World Bank has history of controversy
The nomination of US Deputy Defence Secretary Paul Wolfowitz to the post of president of the World Bank caused a tumult, but it is nothing new for the body he will lead.
Even before the selection of Wolfowitz, the World Bank’s relationship with the developing world has grown increasingly fractious in its nearly 60-year history, and calls for its reform have grown.
Critics have accused the world’s top financial institution of being out of touch with the needs of the poor, arrogant in its attitudes and often obsessed with complex policies hindering the fight against poverty.
Charles Hogston, a professor of international finance at McGill University in Montreal, Canada, says that the World Bank was originally founded for the task of reconstruction after the second world war. “But today the World Bank acts as the key development agency in the world,” he said.
With over 184 member countries, the bank’s primary task has been to promote economic development and alleviate poverty. Since its inception, the World Bank has lent and given grants and credits worth more than $400 billion.
Its money has been spent on projects such as motorways and dams. Another arm of the bank – the International Development Association (IDA) – has focused exclusively on the world’s poorest nations.
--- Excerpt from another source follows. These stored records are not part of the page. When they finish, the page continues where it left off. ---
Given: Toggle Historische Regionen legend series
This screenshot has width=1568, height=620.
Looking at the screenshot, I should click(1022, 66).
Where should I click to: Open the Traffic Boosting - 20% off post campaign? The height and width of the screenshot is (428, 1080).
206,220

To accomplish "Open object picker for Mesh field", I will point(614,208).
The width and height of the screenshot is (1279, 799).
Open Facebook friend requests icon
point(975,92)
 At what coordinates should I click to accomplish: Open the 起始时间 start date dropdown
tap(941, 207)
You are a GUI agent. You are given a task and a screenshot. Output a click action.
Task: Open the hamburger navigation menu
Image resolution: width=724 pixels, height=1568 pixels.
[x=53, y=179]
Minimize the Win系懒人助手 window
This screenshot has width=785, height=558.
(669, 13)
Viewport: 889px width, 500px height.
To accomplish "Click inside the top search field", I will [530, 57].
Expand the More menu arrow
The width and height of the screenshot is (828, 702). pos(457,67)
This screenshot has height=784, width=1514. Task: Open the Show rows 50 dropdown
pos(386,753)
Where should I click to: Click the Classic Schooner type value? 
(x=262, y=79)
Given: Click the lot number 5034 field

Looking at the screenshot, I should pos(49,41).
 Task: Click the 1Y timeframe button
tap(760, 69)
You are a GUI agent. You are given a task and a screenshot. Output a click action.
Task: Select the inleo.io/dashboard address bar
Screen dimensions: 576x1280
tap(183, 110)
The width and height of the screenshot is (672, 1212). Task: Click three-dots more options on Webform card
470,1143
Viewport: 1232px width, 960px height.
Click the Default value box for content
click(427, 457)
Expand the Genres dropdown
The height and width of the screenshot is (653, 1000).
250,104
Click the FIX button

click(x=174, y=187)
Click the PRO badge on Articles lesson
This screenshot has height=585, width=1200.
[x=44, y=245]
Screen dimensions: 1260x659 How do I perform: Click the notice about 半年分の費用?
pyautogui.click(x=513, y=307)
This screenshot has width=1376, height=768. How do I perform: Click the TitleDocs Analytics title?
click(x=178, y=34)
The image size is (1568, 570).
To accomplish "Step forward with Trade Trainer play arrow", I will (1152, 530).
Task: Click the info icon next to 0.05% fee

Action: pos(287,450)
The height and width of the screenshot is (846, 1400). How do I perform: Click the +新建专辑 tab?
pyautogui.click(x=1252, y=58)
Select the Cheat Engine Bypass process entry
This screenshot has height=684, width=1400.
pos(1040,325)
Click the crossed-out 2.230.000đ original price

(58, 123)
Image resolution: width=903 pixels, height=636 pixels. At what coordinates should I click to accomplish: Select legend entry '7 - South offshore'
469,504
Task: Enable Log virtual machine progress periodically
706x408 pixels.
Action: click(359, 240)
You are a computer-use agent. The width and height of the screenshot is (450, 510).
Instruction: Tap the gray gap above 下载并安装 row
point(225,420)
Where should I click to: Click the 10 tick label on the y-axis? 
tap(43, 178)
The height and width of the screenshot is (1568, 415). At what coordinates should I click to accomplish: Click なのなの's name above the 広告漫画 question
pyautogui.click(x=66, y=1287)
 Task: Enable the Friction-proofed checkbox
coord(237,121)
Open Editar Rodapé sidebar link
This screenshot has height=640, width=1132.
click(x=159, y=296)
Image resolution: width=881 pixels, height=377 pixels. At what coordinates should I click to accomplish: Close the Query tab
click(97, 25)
The bank’s policies towards the poorest nations have become the issue of the most public concern.
“Critics have complained that loans and long-term agreements have hurt rather than helped developing countries”
Under the bank’s charter, the president of the bank traditionally has abstained from taking any “political stance”.
Outgoing president James Wolfensohn, who failed to win US renomination, worked closely with world leaders, looking at ways of cutting poverty and improving conditions.
It is this aspect of the job that often has prompted comparisons between the president and that of a company chief executive. The president is responsible for the day-to-day running of the organisation, overseeing the bank’s six regions and managing its complex global operations.
The bank president also is assumed to be an important representative of the world’s poorest people. Through lobbying and speeches, the president is able to draw attention to the problems faced by developing nations such as unfair trade conditions and debt repayments.
Despite its lofty goals, the bank has not been universally loved in its half a century of existence.
“Critics have complained that the low-interest loans and long-term agreements have hurt rather than helped developing countries,” Haresh Yudyinto, a development worker in Burma, observed while writing about the Bank for the [Burma] Observer journal.
“By making nations dependent on aid, countries such as the US use the World Bank to exert political pressure on countries such as Myanmar [Burma], which is in need of development funds,” he wrote.
World Bank problem
NGOs see the World Bank as an
The perception of political pressure to follow bank policies in exchange for development funds has been controversial.
“How can poor people afford to buy water if they cannot afford to buy food?” asked a Kenyan member of parliament, Oburu Odinga, at a recent parliamentary seminar.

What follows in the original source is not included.